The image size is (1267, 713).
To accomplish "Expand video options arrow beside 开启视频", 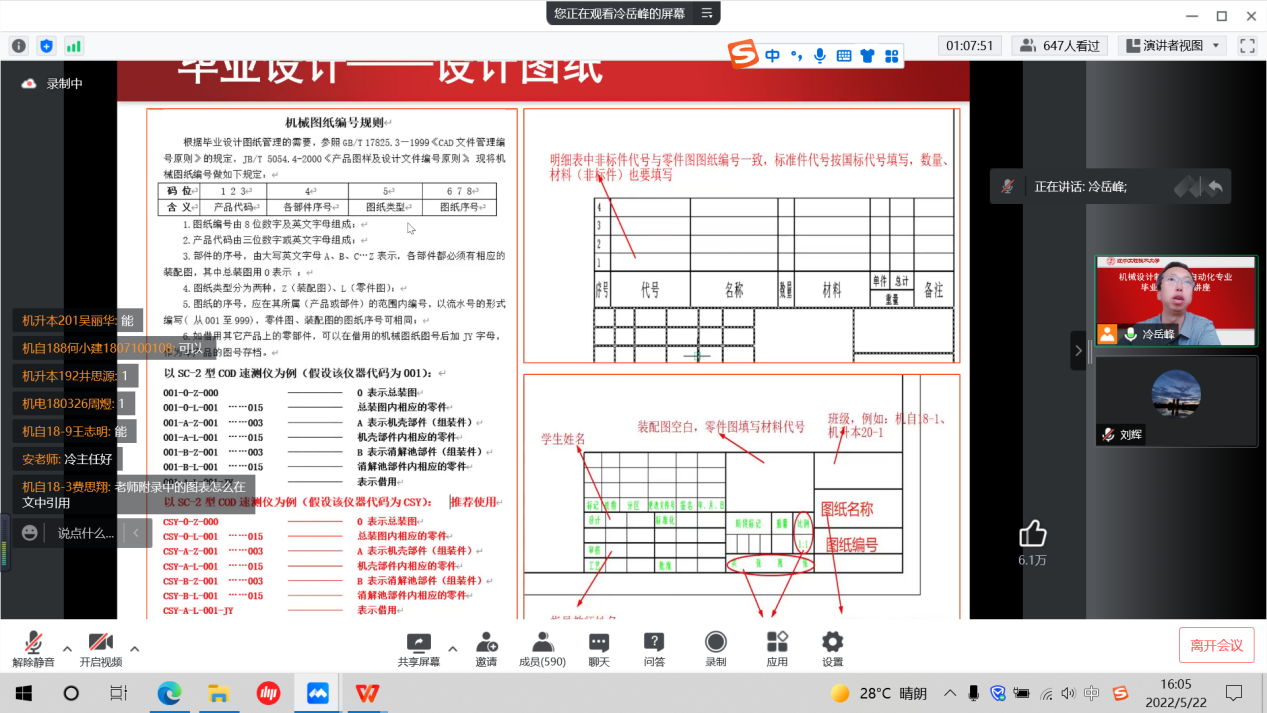I will tap(134, 649).
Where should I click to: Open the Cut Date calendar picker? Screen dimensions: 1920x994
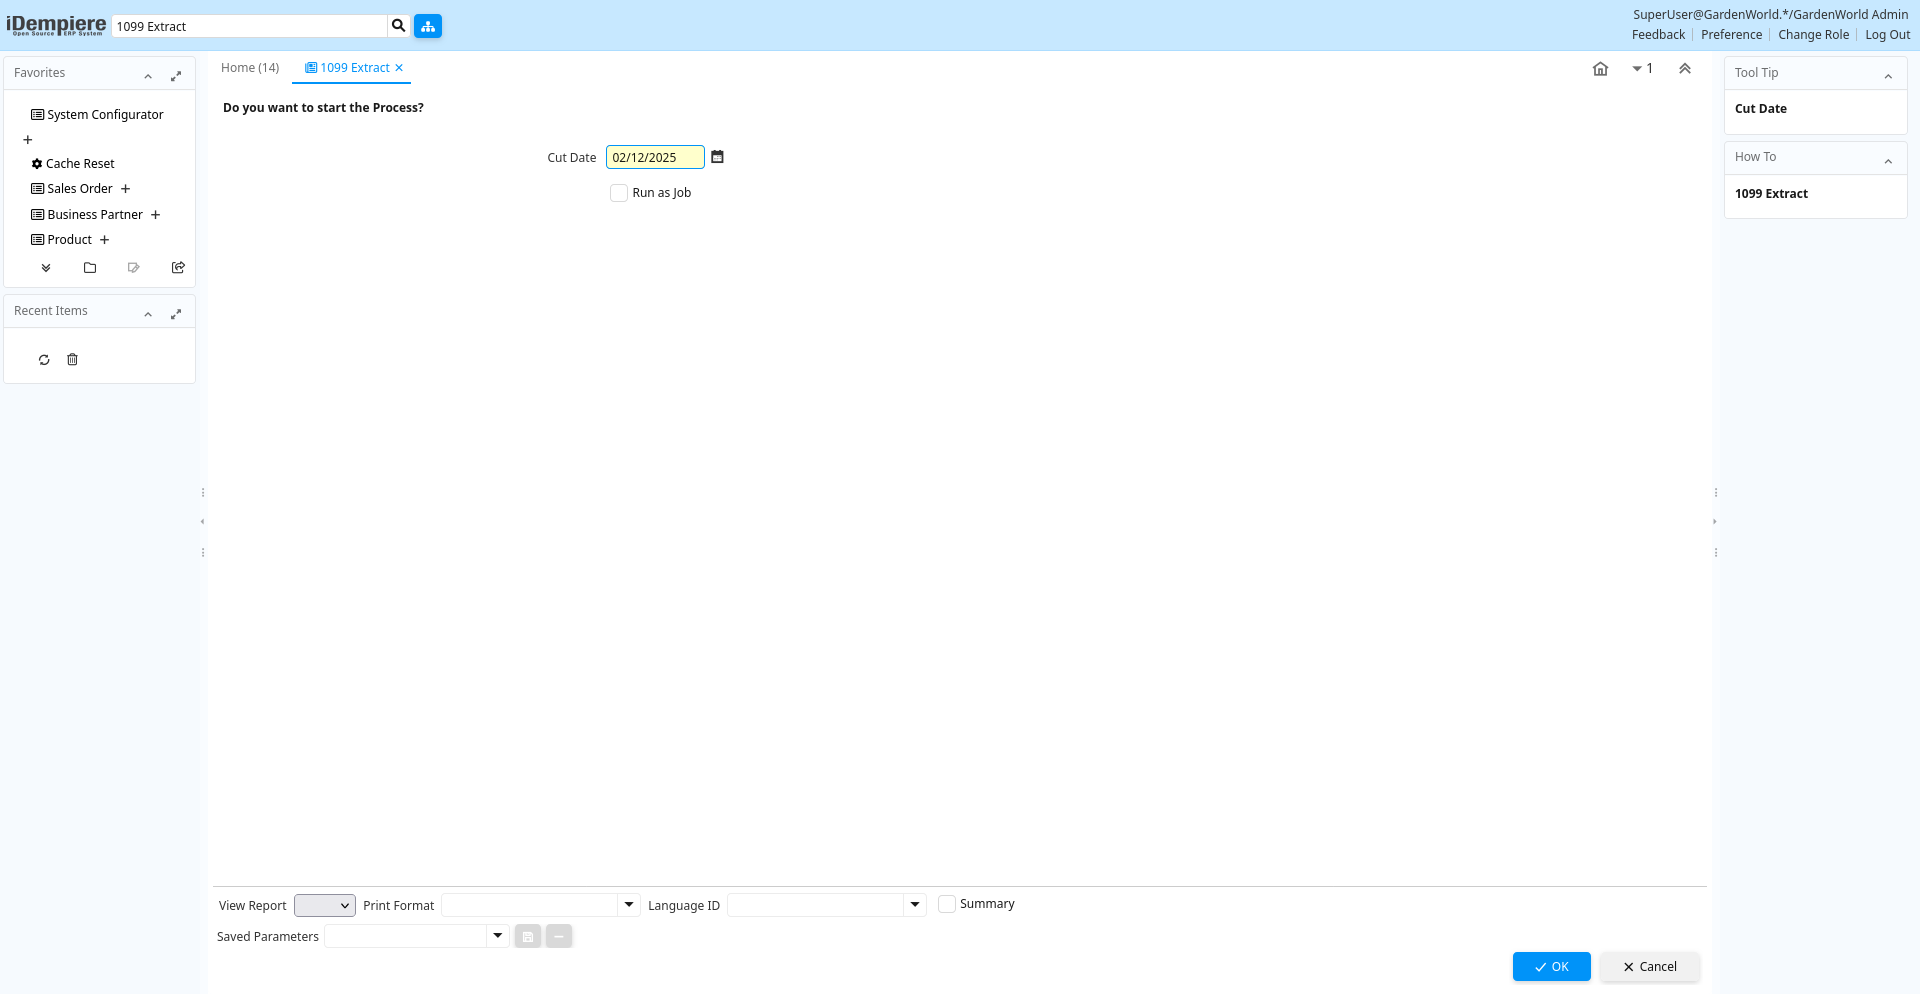point(717,157)
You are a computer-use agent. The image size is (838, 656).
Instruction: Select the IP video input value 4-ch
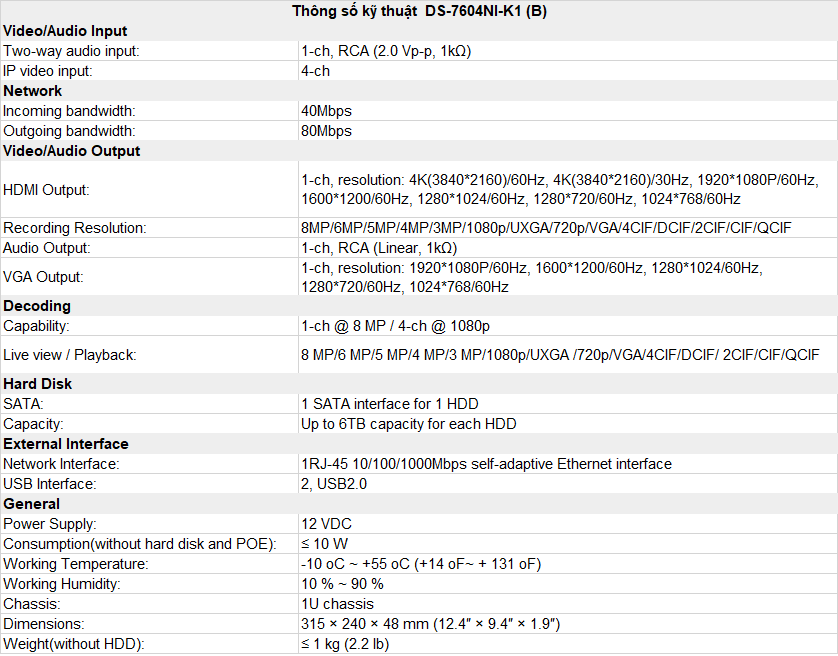pos(316,71)
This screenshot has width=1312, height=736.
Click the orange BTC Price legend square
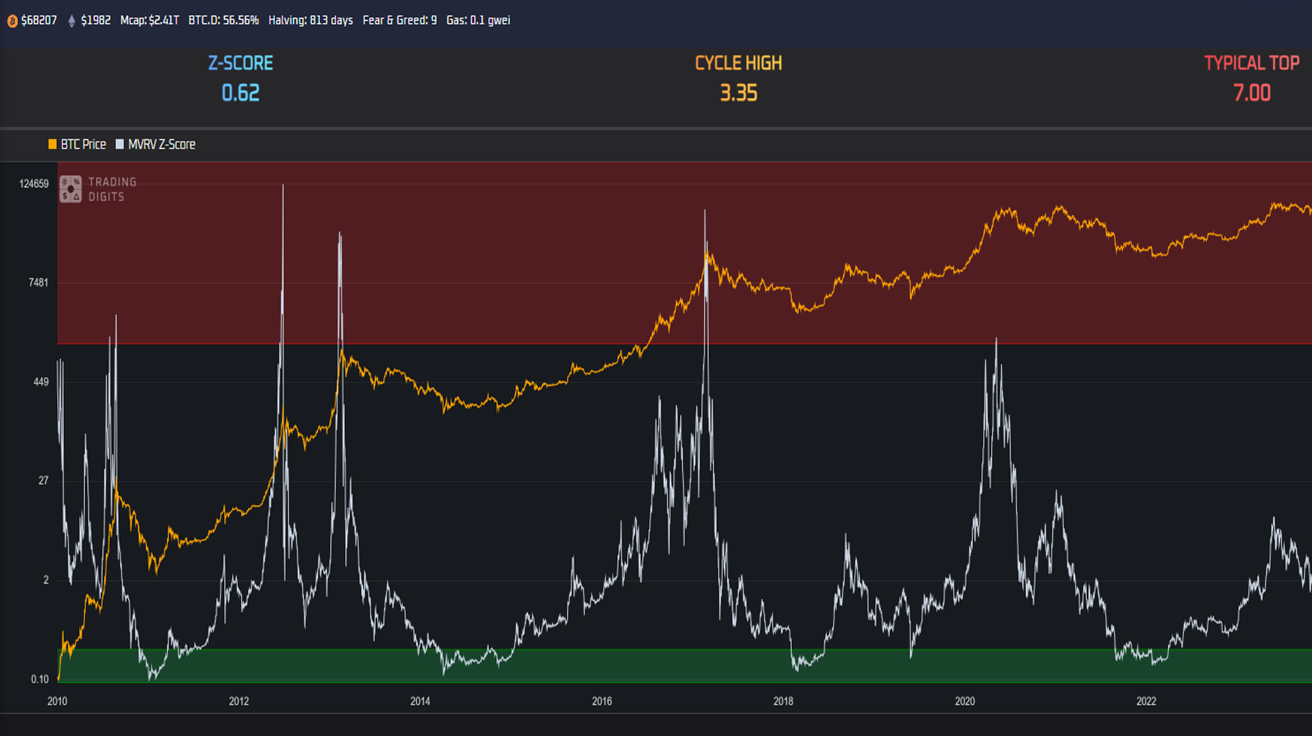click(x=52, y=145)

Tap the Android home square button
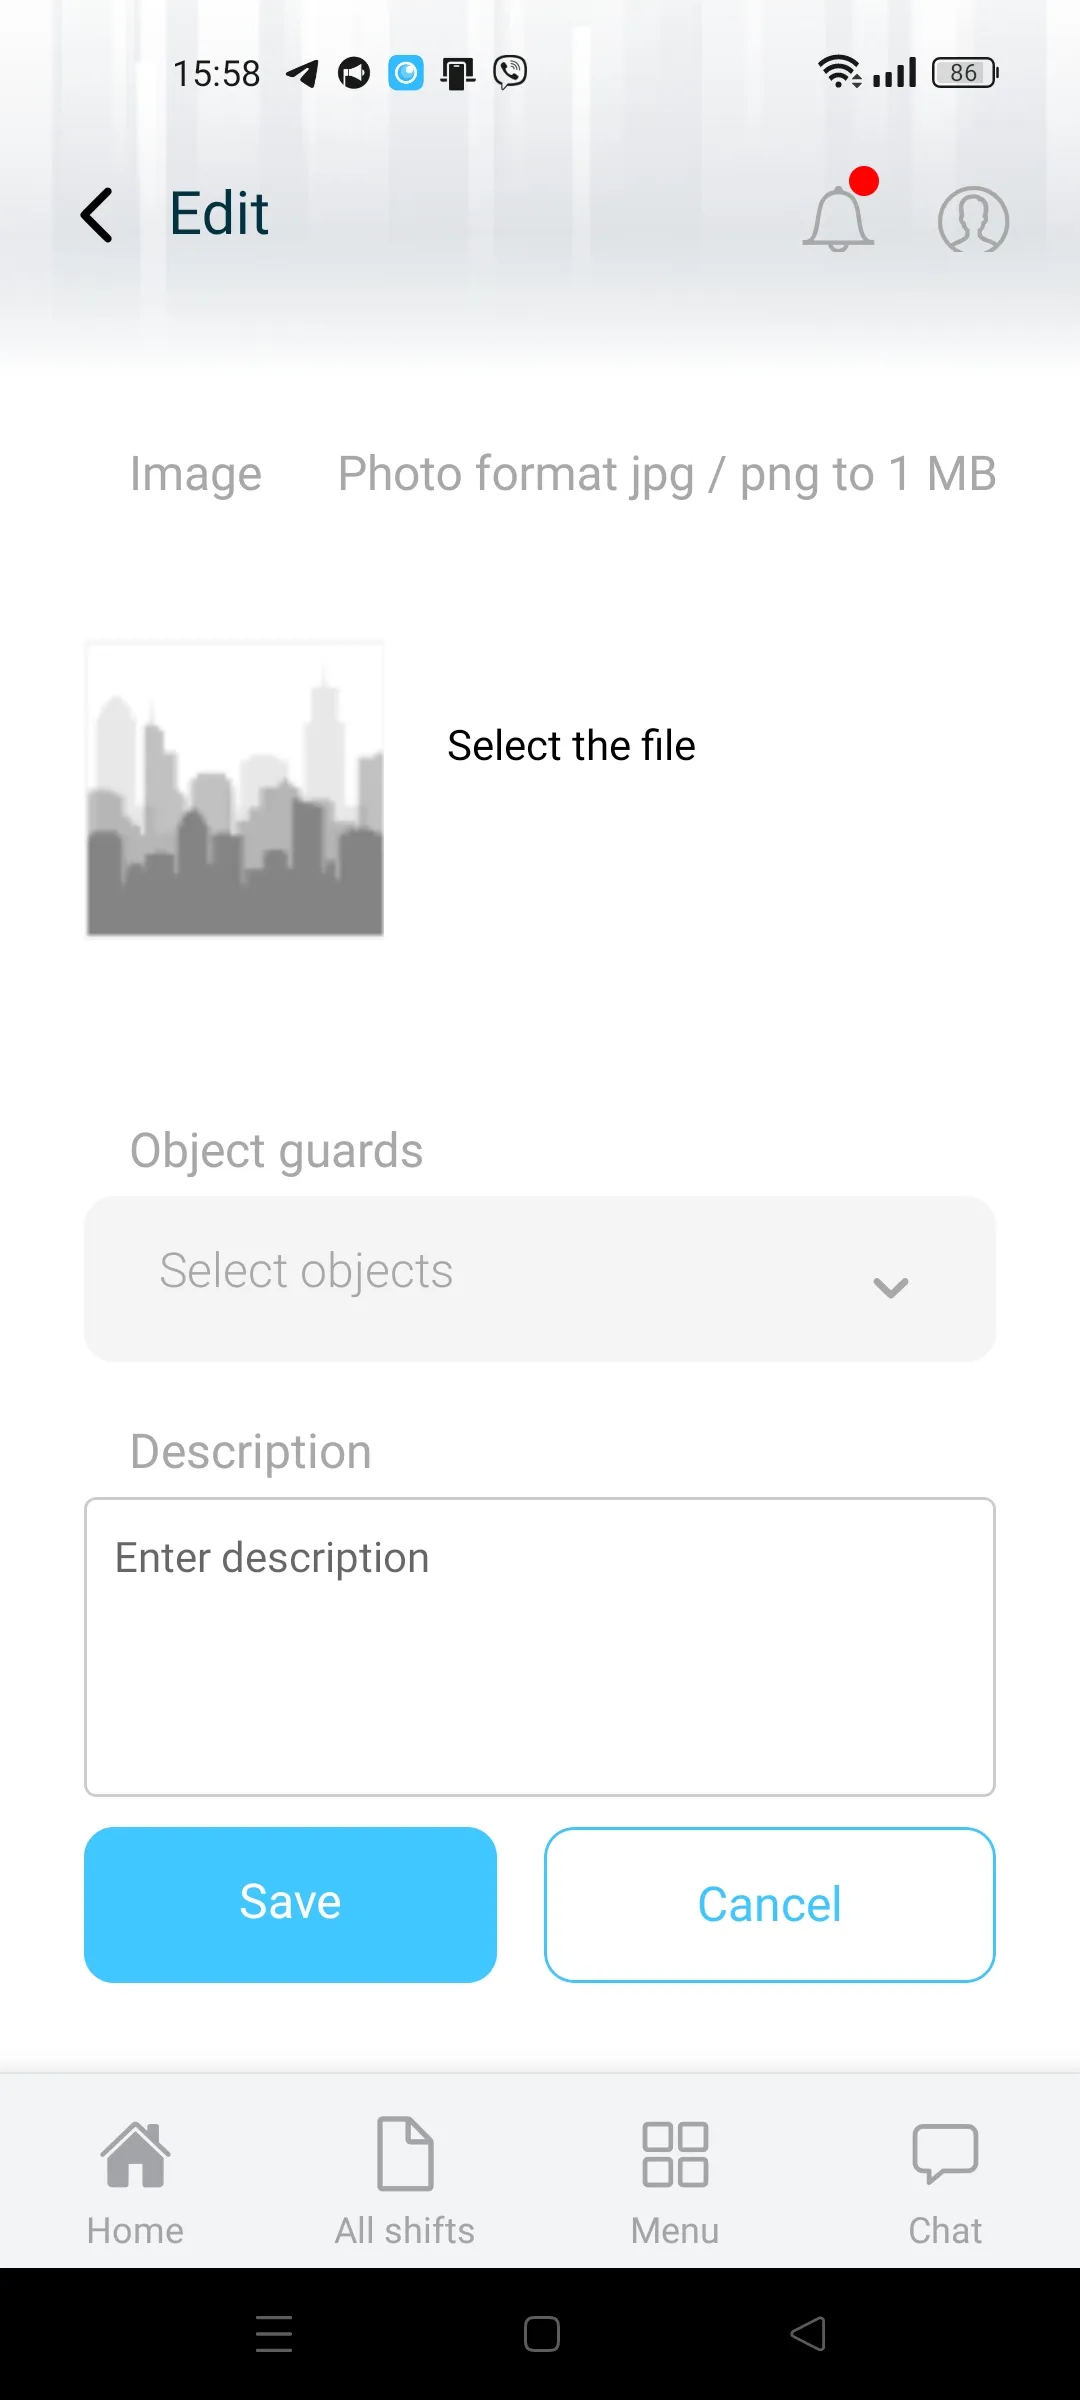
....
▸ **Task requirements**: Beginning with the line that contains "Click the orange BTC Price legend square" and ending with the last line of the data, restate each line word for word. Exclude the pictures.

▸ **Answer for the task**:
Click the orange BTC Price legend square
click(x=52, y=145)

Tap the Android home square button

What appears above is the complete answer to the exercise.